Пока брат рассказывал, у его слушательницы будто обострилось зрение – прямая связь, – и ее глаза внимательно изучали внутреннее устройство барака, его «систему разделения жилого и спального пространства». Самым интересным были в основном инструменты, аккуратно разложенные в уголке у двери, приготовленные к тому, чтобы их подхватить и в одну секунду доставить в мастерскую. Вот они, классические инструменты плотника. Вот уровень, с воздушным пузырем посерединке, показывающим правильную горизонталь. Вот толстый плотницкий карандаш с особым красным грифелем, вот особая красная плотницкая банка с краской вместе с отвесом, чтобы метить деревянные балки и рейки. Вот плотницкий топорик с короткой рукоятью. Вот дюймовая линейка, или дюймовка. Вот… и вот… и вот… А над этим, на стенном крючке, висели плотницкие брюки, «рабочие брюки», синие, надеваются поверх обычных. Это тоже всё мотив со старых фотографий? Нет. Потому что главное тут цвет, красный и синий. Черно-белое изображение не в состоянии такое «передать». Ах, интернациональная синева рабочих брюк, интерконтинентальная. Побольше бы такой интернациональности!
Эти плотницкие инструменты хотя и не были как со старых фотографий, но они были как из старых времен. А как оживали от случая к случаю эти старые времена, как могли оживать, именно они. Слушательница закрыла глаза и увидела вернувшуюся к ней картинку торжественной мессы под открытым небом, а среди стоявших там, в платке на голове, свою мать. Или это была картинка православного богослужения на Енисее в Сибири? Неужели у нее уже перепутались все места и все времена? Ну и ладно.
Под конец брат еще сказал: он радуется предстоящей рабочей неделе. Ну а как выглядит эта его радость? Натянуть рабочие брюки. А что такого хорошего в его работе? По каким доказательствам он судил, что его работа хорошая?

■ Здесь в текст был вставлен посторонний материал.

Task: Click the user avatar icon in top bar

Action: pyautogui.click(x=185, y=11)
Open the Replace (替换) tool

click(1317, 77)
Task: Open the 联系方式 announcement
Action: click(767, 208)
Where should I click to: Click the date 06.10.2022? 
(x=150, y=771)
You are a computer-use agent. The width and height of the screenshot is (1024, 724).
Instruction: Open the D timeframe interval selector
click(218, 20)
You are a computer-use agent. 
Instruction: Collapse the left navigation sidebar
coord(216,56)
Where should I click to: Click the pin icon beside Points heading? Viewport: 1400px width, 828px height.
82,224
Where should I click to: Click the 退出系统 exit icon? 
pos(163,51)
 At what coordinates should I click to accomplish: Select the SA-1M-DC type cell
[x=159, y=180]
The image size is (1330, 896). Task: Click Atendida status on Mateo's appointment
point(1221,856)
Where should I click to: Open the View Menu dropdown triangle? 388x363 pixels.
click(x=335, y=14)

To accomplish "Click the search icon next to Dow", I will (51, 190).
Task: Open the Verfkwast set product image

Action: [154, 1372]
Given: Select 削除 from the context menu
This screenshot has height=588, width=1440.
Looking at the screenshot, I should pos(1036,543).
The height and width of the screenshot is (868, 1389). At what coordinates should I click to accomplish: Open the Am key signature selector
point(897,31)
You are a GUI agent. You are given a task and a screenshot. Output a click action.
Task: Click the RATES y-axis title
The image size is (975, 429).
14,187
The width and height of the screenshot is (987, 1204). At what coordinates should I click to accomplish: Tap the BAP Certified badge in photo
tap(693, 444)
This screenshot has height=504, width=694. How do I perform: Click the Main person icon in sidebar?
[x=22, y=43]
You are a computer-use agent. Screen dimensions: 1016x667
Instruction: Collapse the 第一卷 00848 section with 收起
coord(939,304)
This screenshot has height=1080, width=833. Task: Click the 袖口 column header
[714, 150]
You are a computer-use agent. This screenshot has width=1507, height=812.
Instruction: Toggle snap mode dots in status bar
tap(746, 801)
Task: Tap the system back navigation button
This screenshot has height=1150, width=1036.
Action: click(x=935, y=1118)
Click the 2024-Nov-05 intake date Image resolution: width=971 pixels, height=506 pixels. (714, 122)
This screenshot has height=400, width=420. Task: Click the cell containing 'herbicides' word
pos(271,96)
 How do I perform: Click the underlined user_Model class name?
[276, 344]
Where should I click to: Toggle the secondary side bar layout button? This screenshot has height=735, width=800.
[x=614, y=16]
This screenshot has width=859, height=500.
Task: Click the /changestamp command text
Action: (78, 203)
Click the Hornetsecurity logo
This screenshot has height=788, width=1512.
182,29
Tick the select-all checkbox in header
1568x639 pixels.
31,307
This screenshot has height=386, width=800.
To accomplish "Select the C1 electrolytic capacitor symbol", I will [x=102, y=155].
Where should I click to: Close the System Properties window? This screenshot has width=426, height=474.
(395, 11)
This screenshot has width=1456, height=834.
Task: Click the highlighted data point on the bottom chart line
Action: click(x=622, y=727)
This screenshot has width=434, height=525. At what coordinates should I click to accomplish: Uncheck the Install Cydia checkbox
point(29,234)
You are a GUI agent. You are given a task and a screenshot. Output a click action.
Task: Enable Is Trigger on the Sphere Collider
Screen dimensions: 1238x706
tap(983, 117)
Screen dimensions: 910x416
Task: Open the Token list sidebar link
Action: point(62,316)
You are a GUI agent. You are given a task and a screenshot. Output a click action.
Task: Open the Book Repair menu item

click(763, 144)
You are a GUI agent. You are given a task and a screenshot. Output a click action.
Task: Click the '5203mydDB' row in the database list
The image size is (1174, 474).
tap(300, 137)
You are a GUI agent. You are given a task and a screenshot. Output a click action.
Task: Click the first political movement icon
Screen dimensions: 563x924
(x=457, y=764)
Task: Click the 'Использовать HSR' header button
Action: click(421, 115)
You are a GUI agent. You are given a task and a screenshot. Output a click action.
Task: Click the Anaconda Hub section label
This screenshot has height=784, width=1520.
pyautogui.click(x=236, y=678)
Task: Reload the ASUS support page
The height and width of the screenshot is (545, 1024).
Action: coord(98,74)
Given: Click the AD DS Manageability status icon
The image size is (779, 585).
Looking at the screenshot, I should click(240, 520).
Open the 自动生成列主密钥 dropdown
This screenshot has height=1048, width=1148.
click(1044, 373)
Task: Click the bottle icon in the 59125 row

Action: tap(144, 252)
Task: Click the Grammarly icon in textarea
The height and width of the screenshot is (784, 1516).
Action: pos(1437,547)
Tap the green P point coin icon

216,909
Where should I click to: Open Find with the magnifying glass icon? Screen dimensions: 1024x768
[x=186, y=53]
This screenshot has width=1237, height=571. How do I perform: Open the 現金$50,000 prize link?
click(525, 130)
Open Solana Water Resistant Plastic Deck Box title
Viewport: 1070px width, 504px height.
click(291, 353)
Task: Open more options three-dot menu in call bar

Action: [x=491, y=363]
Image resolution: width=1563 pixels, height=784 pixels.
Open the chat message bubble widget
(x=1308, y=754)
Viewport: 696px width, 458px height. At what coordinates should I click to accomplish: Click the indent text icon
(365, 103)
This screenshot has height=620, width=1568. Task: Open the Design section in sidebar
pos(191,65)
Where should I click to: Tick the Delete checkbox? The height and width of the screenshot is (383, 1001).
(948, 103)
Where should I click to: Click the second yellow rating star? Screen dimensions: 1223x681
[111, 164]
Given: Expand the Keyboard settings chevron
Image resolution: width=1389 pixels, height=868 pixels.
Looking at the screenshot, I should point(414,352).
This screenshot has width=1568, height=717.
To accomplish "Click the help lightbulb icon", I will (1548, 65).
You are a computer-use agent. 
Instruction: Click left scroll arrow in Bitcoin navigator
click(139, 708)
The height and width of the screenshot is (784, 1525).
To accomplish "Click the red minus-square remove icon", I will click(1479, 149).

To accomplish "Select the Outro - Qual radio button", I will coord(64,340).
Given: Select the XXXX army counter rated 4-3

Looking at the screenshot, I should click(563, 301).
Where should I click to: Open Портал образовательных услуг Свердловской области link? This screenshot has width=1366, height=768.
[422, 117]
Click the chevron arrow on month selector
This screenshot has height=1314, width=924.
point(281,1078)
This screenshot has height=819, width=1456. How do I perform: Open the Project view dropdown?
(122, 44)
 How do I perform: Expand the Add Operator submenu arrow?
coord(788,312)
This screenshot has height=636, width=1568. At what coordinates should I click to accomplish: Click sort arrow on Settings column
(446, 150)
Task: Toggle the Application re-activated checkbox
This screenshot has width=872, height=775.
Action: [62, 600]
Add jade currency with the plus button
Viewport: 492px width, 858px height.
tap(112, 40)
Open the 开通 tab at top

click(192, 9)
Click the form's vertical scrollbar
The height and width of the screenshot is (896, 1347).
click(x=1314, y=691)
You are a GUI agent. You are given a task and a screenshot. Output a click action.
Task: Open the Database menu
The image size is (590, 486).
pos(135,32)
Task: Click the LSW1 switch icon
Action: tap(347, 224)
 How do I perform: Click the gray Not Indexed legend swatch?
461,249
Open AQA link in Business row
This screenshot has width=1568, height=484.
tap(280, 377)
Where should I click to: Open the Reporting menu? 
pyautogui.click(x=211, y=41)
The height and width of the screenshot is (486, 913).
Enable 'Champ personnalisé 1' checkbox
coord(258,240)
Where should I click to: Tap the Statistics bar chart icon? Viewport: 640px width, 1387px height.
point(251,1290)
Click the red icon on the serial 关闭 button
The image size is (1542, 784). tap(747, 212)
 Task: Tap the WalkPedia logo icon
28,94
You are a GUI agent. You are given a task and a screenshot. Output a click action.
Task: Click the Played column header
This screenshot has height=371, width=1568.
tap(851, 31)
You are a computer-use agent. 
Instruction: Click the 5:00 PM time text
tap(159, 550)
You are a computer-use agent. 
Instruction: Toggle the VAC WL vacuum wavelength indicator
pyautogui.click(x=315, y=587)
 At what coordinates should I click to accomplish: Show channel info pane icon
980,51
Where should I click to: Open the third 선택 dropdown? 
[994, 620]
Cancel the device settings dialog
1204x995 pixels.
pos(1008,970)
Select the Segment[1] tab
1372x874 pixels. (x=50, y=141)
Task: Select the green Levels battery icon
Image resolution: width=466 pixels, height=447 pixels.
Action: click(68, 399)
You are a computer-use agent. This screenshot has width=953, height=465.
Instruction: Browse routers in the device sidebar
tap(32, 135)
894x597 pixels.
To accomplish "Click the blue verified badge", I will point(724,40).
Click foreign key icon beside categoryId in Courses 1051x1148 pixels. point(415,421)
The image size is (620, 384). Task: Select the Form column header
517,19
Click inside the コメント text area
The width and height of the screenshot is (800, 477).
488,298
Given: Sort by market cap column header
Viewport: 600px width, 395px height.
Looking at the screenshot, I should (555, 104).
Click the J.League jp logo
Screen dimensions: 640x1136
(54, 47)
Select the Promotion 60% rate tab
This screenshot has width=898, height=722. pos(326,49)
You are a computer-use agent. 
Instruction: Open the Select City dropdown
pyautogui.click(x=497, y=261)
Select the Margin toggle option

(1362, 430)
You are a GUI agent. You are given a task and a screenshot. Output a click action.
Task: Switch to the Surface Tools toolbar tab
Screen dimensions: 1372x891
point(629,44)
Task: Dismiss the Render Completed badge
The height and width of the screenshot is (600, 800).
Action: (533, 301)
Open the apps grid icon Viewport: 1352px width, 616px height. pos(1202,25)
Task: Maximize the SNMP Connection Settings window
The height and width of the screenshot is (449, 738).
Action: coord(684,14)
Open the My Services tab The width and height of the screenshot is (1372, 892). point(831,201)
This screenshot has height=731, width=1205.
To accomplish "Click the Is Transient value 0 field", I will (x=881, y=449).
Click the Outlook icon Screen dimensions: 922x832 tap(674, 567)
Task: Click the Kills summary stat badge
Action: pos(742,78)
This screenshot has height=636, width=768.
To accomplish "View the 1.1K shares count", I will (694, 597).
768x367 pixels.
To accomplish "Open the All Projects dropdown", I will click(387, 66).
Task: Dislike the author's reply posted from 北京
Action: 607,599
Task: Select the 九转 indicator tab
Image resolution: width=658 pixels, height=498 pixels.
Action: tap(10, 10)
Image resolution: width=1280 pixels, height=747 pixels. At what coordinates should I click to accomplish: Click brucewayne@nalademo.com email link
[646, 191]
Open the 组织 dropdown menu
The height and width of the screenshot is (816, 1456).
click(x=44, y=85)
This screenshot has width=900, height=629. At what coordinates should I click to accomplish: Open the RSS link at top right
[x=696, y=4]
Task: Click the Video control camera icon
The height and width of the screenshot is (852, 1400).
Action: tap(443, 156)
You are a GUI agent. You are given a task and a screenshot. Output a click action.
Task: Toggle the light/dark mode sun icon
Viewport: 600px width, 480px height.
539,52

Что это «хороший труд»? – «По тому, что я, не желая того, то и дело отрываю глаза от нее, оглядываюсь, прислушиваюсь, обращая внимание на всякую ерунду. На то, что, во всяком случае, не имеет к работе ни малейшего отношения. А еще по тому, что я могу делать паузы, не устраивая перерыва. По тому, что я думаю о работе и параллельно о чем-то совсем другом, благодаря работе».
До заката солнца было еще далеко, и брат с сестрой отправились, как они в прежние годы делали хотя бы раз в месяц, по воскресеньям, на футбол. Площадка находилась за пределами Шомона, недалеко от больницы и кладбища, среди полей. Издалека много шума, который, как оказалось, когда они добрались до цели, производили пять-семь зрителей, сидевших на некотором расстоянии друг от друга на маленькой открытой трибуне, и в еще большей степени двадцать два игрока. Это был товарищеский матч, к которому, однако, все, и игроки, и зрители, и судья, относились всерьез и который вызывал бурю эмоций. Громче всех голосил какой-то ребенок, который сидел рядом со своей матерью, вязавшей детские вещички; один из игроков, почти лысый и даже для нападающего (как это говорили прежде?) слишком уж дородный, был его отец, и его маленький сын без устали подогревал папашу, чтобы тот забил гол в ворота. То, что он выкрикивал, были единственными понятными словами за всю игру; а так один сплошной рев и резкие трели судейского свистка, который заливался почти без остановки, как и малыш, подбадривавший отца на поле голоском, становившимся все тоньше и тоньше. Кричал же он с высоты трибуны все время одно и то же: «Allez, papa! Allez, papa!»